“Understated” is unquestionably the wrong word to use when describing Martin Campbell’s latest film, “The Protégé.” No, this is a movie with blood and violence and foul language. It is not understated. And yet, the most interesting thing about the whole affair is its general tendency to hold back. Excluding a few scenes (mostly towards the end), “The Protégé” is very happy to not connect the dots, to just let things play out and hope the audience will keep up. Sometimes we do, sometimes we don’t; but this quality makes the film, at the very least, intriguing.
Maggie Q stars here as Anna, the protégé in question. From a young age, Anna has been raised by Moody (Samuel L. Jackson), a surrogate father who found her hiding in a cabinet (or maybe a wardrobe?) in Vietnam with more than one dead soldier in the immediate vicinity. Decades after this first meeting, we learn that Anna and Moody take contracts to kill people. Sure, these are bad people that the two are killing (so that we can like them better), but they assassinate folks nonetheless. The past, as it does, comes back to bite them, and Anna is soon back in Vietnam trying to hunt down a shadowy, villainous, figure. To do what needs to be done, she has to get through Rembrandt (Michael Keaton), who is working for this man behind the curtain.

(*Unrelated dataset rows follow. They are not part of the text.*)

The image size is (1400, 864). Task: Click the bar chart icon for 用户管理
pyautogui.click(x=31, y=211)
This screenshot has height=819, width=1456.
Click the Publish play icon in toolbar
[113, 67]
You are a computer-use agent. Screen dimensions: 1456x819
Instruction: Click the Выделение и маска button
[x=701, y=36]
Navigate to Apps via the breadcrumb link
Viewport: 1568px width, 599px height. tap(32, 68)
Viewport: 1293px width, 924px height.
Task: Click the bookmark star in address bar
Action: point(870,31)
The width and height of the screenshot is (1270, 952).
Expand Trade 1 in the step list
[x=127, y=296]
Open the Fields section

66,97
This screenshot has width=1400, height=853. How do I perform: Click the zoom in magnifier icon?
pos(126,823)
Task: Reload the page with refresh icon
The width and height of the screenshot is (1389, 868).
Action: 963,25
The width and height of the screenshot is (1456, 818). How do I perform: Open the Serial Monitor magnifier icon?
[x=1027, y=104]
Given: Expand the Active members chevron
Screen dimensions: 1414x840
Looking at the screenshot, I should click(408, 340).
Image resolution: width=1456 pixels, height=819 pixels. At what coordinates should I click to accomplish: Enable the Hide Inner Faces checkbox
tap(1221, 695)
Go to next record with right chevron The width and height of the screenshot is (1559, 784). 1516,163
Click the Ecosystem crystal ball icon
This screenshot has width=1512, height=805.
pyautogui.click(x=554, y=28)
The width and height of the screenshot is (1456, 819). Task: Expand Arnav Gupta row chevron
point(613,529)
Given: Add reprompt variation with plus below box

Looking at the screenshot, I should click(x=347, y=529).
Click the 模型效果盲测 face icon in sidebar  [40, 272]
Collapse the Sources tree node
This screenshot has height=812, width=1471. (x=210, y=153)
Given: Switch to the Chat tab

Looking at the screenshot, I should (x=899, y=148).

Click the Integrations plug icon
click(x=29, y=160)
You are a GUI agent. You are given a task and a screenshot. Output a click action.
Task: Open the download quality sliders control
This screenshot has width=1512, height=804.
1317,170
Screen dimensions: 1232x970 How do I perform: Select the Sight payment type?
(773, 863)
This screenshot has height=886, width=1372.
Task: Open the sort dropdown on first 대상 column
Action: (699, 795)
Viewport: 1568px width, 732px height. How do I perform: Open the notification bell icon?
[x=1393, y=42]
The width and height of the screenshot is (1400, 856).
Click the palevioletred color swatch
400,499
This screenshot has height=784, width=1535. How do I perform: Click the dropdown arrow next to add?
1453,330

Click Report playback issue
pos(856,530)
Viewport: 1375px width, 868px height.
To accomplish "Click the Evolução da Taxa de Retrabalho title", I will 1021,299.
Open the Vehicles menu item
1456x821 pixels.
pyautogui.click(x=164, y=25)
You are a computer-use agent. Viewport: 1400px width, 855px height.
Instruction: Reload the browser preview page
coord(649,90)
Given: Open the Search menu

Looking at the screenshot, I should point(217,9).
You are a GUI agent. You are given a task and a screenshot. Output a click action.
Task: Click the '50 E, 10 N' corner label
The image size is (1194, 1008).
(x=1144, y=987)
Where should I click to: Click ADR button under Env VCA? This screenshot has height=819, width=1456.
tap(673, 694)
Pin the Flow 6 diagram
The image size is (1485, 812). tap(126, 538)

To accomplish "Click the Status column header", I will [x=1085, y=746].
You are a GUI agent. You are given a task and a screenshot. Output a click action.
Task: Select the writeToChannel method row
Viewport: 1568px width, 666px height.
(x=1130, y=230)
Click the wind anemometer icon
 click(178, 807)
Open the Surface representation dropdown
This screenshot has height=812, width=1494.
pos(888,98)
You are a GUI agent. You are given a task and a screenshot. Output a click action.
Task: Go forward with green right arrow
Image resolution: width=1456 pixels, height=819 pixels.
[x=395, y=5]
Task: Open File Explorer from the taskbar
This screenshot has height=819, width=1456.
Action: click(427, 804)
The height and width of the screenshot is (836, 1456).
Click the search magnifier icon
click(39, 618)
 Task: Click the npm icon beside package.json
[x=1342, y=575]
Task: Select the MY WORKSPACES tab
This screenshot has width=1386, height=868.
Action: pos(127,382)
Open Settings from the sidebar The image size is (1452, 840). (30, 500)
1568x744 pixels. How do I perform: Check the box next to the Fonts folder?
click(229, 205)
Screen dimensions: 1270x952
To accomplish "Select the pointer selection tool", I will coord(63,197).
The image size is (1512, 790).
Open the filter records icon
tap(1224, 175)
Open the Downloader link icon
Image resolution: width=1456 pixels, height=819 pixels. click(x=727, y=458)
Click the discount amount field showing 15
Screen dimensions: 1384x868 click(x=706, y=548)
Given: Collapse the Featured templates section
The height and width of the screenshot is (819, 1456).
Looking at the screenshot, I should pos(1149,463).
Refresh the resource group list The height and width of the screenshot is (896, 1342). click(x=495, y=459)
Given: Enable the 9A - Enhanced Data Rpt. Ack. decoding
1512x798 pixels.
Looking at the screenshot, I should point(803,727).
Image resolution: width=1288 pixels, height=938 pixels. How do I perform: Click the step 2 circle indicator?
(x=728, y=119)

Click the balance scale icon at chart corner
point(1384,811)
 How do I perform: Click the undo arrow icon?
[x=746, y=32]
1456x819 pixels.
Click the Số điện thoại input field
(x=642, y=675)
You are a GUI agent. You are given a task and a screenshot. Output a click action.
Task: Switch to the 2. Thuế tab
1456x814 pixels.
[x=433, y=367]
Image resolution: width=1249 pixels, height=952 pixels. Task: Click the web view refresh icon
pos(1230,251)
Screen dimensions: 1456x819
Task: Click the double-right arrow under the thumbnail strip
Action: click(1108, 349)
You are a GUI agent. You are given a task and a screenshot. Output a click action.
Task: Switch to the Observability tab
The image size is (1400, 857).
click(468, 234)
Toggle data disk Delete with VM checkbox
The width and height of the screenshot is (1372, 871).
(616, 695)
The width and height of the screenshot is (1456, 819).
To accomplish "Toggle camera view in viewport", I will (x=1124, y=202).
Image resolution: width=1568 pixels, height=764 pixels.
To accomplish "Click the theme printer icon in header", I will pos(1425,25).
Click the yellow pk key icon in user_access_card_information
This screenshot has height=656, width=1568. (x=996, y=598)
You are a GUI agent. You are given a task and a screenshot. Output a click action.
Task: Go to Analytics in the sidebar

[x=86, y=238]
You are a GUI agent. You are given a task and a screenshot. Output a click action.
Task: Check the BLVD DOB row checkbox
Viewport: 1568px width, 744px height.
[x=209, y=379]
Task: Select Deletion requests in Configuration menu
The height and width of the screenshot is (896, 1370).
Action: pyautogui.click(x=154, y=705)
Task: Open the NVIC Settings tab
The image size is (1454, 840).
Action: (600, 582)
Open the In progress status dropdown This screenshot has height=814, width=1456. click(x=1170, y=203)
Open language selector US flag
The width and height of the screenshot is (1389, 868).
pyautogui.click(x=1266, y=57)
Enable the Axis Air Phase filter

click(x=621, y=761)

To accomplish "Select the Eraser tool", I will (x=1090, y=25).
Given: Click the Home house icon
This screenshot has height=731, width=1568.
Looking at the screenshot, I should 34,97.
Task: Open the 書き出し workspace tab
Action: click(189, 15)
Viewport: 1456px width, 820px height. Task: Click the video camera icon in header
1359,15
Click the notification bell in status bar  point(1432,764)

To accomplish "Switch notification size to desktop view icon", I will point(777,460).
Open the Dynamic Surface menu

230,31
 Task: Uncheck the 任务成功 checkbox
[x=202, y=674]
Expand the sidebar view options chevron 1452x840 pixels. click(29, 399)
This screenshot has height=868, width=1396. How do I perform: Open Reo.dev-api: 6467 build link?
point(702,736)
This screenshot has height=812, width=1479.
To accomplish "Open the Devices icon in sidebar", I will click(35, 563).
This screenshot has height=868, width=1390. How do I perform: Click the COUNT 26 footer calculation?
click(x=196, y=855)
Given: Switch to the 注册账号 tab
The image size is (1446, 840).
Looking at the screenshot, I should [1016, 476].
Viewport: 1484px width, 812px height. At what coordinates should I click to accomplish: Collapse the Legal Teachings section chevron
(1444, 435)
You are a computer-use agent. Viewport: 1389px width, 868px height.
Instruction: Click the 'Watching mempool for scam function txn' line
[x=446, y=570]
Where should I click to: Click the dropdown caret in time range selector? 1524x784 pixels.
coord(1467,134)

Rembrandt and Anna find themselves in a will they-won’t they sort of a thing, with the question(s) not just being if they’ll consummate the relationship but also if they’ll kill each other (either before or after). Excluding the bits where the movie bows to the pressure and gets too talkie, this is the weakest aspect of “The Protégé.” Keaton is enjoyable as Rembrandt and Maggie Q remains a great action star, but there is little believability in any sort of relationship between the two. One might take the position that for her it’s something approaching an Elektra complex, utilizing Rembrandt as a stand-in for Moody, but it doesn’t feel that way. Instead, the impression it gives off (whether true or not) is that Keaton was hired for the role and the relationship was allowed to remain in the script despite the age difference. The repartee between the two still largely works, but the romantic aspects do not due to Keaton’s being more than a quarter century older.
Jackson is less good here than his two co-stars, not quite mounting the same sort of charismatic offering he usually provides. He is tasked with playing one character at two different moments in time and surely a lot has happened to him in the interim, but the single individual feels quite different depending on when we see him. This seems, in part, symptomatic of some of the film’s uneasy tonal shifts (which we’ll get to later).
“The Protégé” leans heavily on character instead of spectacle, and the sort of quizzical nature of the plot works well along these lines. The script from Richard Wenk, as the second paragraph of this review indicates, does offer up a story, but it doesn’t spend a lot of time elucidating it. That is, the whole movie seems to move forward based upon getting Anna from one place to the next so that she can interact with various people (for instance, Robert Patrick appears in the film, though one is never quite sure why his character needs to be present and actually contemplates whether he would be if Patrick hadn’t taken the role). Sometimes these interactions turn violent and sometimes they do not, but the audience is really just present to see what Anna is going to do or say next.
Well, until we aren’t. The attempt to connect the dots at the end of the proceedings works against that which has come before. Audiences are (or ought to be) smart enough to piece enough of the story together that the film’s conclusion feels unneeded.
Overall, the movie is a little wild and a lot silly. It is also dark and, as noted, bloody. There are moments when it is unclear whether “The Protégé” wants to be rather sinister or whether it’s shooting for something slightly funnier or whether it would prefer to operate on a more straight action vibe. Combined with the often illusory nature of plot specifics, the movie makes one feel rather off-balanced – what are we watching exactly; how are we to understand the whos and whys are wherefores of it all.
When things do turn to action, Campbell still proves to be a great director. With perhaps one exception, the fights and bloodshed and torture feel quite down to Earth. Sometimes the realistic nature is meant to shock and/or sadden and upset, other times it is there to impress and/or maybe just look cool. This proves to both be a testament to how a good director can use their tools in order to elicit various emotions and contributes to the unbalanced tone.
There is, in the end, a lot within “The Protégé” to recommend it. There is, at the same time, a lot working against the movie as well. Things generally tilt more positive than negative overall, but perhaps not by much.